If you are among the many grad students with credit card debt, here are some ways to dig out:

  • Make a budget. Klontz recommends spending a month tracking expenses and looking at what you are spending on each item. Everyday expenses, including food, rent and transportation, need to be included.

  • Cut expenses. After you've made your list, cross out what can be eliminated. For many students, that means Starbucks — a $3 a day coffee habit can add up to $1,095 annually. Another way to cut costs is through book rental programs. Several universities are offering textbook rentals, and businesses, such as BookSwim, BooksFree or BookRenter, offer monthly plans that can save you hundreds of dollars each year. Also, don't buy a new wardrobe for internship interviews: "You only need one suit," Klontz says.

  • Find a roommate. Rent is probably one of the biggest items on your budget, so find a roommate. Try community bulletin boards, Craigslist, Facebook or even consider moving in with a relative, if you happen to have one near your school.

  • Learn about interest rates.
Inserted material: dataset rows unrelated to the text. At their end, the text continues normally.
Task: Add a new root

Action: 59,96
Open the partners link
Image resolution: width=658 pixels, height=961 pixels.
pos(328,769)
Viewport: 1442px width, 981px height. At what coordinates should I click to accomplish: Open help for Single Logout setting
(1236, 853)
Make a list of all your credit cards, and start paying down the ones with the highest interest rate first. If you can't make the total payment each month, you still must pay the minimum amount on time. You also can call your credit card company to request a lower interest rate, or to transfer balances to reduce your debt.

  • Put away the credit card. Put your cards in a drawer for use only in emergencies, such as a computer meltdown or car repairs.
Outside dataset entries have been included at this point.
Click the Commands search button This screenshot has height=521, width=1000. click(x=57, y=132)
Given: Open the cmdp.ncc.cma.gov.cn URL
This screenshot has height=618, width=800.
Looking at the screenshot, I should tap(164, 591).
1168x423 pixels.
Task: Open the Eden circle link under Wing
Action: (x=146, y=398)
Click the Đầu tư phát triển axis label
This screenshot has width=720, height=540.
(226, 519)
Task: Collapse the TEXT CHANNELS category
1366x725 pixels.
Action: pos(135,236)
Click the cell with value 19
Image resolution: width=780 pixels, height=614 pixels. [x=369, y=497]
  • Pay in cash. "There's an emotional distancing that comes with a credit card," Klontz says.

  • Find a job. If you can spare the time away from your studies, seek out part-time positions that can use your skills. Sherman, for example, held a 20-hour-a-week position at the student clinic as outreach coordinator, which paid him $500 a month. It wasn't enough to save, but it allowed him to pay off the bulk of his credit card balance each month.

  • Seek alternative funds. If you still can't make ends meet, a personal loan is often a better choice than a credit card, because it may offer a better interest rate. However, you may need to enlist a relative as a cosigner. Remember that those who already have credit card debt may have difficulty in qualifying for a loan. The best interest rates, of course, are available through generous parents — though proceed with caution, says Klontz. "The stipulations need to be very clear," he says, so sign an agreement stating the interest rate and when the loan needs to be paid off.

  • Ask for help. When debt puts you in dire straits, Reed recommends asking a professional financial expert for guidance. Additionally, ask your graduate program to host a workshop or seminar on managing money.

  • Ask for a phone interview. Rather than put another plane fare on your credit card, don't be shy about asking for a phone interview during internship matching. "It's sort of a ridiculous assumption that you need to travel to 10 to 20 places," Klontz says. "I expect my interviewees to be dirt poor, and for them to remember that we've been in their exact situation."


Elizabeth Leis-Newman is a writer in Baltimore.